* _PROBLEM_:
Find all the lines in the material below with the word "page", and copy them.

* _EXTRACTED INFORMATION_:
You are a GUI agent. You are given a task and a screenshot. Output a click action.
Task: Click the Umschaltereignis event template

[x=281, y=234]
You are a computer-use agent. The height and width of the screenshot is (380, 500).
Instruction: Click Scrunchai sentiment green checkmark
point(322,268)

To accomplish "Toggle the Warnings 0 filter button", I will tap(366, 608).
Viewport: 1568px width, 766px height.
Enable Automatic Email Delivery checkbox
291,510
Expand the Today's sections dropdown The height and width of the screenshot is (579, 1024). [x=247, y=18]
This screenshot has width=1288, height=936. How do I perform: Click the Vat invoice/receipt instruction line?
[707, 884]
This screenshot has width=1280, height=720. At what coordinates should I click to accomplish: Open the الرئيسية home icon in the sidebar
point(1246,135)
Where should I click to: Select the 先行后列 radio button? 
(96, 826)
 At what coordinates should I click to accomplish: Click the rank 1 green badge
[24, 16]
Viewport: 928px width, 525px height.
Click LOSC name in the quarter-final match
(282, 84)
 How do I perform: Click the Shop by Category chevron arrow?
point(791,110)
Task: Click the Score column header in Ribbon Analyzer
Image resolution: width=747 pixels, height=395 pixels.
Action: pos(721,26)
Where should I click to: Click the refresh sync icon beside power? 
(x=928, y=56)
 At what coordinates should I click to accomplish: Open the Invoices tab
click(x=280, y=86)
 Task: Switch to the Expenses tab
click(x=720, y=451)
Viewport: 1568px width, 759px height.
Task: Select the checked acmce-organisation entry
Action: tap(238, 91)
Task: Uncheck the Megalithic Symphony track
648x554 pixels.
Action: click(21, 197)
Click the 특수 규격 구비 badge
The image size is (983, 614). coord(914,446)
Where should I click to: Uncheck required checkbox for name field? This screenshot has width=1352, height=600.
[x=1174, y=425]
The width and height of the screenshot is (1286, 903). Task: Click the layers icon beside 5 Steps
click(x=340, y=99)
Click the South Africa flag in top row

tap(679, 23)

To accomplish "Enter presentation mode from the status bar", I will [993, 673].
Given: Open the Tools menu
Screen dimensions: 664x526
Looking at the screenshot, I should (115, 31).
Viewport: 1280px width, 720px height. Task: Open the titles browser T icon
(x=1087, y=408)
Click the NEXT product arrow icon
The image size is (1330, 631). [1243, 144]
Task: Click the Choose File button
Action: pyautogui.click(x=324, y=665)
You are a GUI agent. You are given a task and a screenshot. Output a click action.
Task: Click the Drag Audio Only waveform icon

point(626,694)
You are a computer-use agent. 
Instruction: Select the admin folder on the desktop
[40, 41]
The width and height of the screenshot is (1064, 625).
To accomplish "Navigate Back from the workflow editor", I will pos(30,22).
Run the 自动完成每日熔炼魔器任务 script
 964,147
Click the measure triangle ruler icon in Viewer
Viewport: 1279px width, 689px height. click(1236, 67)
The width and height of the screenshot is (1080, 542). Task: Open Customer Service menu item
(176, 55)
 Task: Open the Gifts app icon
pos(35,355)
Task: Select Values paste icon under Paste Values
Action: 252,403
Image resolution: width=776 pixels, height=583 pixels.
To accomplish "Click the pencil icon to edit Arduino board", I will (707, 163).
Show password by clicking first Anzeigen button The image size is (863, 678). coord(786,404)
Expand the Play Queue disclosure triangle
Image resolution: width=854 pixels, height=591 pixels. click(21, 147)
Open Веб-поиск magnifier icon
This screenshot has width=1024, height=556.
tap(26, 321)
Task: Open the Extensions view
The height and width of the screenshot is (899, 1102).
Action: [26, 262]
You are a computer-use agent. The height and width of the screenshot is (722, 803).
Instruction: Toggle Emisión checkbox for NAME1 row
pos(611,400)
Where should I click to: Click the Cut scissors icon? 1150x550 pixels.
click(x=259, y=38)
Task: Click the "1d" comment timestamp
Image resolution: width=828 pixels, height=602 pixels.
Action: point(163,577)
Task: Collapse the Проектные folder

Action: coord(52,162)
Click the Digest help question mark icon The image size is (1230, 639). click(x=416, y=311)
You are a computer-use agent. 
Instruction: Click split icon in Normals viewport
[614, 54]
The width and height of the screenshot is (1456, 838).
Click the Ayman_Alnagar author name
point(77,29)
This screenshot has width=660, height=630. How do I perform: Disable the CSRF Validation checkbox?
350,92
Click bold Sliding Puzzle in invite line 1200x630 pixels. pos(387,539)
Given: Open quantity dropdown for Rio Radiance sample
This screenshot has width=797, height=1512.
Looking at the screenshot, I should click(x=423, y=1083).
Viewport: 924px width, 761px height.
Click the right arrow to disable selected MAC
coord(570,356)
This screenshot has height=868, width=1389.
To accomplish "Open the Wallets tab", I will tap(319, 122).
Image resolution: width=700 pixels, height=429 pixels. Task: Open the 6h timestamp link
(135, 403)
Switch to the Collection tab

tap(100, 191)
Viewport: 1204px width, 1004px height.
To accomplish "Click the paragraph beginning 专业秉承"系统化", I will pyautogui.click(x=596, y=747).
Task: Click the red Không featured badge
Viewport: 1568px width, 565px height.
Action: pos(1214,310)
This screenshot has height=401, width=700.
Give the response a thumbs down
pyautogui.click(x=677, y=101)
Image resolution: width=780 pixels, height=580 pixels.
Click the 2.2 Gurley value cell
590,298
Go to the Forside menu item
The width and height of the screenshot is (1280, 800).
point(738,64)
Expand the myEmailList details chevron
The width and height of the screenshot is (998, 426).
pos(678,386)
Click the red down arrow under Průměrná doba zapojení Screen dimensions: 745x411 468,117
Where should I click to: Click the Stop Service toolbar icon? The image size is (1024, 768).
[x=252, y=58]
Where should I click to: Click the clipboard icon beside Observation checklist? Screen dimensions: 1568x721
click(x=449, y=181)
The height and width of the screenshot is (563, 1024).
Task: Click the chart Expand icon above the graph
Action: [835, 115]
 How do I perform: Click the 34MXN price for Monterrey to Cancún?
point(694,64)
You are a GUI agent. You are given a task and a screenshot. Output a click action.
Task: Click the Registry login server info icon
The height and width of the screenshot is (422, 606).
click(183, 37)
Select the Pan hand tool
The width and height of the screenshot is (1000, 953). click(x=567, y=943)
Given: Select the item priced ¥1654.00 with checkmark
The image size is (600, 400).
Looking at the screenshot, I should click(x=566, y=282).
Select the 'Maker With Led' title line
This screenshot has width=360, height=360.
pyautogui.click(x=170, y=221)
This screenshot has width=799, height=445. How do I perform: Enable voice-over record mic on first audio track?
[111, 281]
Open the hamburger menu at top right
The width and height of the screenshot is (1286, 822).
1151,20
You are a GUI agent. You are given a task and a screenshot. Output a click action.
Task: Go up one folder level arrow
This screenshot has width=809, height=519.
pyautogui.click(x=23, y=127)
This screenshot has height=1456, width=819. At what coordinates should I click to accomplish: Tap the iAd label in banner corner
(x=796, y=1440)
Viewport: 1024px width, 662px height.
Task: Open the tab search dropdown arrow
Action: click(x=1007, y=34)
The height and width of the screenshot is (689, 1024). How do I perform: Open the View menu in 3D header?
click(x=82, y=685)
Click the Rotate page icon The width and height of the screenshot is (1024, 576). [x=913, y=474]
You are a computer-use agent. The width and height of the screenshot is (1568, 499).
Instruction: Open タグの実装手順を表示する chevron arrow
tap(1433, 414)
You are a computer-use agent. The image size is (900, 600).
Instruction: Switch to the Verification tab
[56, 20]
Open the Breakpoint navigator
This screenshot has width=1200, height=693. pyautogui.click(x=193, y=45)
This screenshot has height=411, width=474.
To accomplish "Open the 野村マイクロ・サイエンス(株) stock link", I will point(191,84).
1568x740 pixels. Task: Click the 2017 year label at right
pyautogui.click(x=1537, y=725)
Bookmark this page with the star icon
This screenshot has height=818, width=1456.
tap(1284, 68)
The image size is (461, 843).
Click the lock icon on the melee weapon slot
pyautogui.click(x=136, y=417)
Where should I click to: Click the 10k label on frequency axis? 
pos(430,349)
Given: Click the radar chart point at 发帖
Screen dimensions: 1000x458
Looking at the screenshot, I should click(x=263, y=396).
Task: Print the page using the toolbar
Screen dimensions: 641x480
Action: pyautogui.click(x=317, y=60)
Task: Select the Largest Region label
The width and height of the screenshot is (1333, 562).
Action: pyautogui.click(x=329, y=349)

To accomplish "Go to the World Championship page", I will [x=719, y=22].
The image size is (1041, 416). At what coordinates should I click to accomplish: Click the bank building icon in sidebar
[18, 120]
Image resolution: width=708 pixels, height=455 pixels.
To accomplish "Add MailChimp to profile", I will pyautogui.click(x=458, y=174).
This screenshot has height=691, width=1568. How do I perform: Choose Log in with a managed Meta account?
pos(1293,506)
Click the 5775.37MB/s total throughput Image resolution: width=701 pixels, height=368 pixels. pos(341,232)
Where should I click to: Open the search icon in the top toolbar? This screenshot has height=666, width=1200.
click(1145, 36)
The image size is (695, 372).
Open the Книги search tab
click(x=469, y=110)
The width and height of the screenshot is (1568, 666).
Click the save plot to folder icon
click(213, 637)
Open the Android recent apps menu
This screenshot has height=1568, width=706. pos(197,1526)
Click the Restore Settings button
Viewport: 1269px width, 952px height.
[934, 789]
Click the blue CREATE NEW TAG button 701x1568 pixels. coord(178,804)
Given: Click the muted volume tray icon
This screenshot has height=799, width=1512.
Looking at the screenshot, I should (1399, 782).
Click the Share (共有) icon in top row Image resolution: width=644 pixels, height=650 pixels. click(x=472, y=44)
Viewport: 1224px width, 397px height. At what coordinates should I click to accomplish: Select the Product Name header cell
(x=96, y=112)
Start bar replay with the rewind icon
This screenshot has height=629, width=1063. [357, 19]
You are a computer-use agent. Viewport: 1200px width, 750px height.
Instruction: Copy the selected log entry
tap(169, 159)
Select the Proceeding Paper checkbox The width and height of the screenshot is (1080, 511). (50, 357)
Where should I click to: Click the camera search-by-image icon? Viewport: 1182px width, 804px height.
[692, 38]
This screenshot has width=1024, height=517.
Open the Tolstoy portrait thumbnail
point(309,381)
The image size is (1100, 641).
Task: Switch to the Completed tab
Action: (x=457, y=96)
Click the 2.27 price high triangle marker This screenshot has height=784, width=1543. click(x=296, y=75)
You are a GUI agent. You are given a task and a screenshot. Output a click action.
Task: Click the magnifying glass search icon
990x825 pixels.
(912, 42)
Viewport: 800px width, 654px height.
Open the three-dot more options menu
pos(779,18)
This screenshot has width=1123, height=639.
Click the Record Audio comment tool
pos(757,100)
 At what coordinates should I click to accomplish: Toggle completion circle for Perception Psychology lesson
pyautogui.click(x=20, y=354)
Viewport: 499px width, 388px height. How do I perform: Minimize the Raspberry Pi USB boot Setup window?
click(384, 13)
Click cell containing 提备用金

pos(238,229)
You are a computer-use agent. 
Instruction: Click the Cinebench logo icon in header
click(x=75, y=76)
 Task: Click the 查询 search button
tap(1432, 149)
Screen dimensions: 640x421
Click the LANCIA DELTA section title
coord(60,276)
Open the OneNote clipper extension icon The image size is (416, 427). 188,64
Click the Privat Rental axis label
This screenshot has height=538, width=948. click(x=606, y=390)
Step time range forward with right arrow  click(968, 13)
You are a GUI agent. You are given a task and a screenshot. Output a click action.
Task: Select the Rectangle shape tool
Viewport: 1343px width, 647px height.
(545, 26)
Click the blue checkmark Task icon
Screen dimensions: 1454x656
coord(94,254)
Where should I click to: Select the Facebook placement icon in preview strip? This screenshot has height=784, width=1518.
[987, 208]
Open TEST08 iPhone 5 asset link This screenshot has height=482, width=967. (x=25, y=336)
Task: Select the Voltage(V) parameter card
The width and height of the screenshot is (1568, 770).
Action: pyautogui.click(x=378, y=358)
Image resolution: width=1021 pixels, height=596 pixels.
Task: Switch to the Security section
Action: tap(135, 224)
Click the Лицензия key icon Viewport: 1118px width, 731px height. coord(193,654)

* _TASK RESULT_:
Click the Rotate page icon The width and height of the screenshot is (1024, 576). [x=913, y=474]
Bookmark this page with the star icon
Task: Print the page using the toolbar
To accomplish "Go to the World Championship page", I will [x=719, y=22].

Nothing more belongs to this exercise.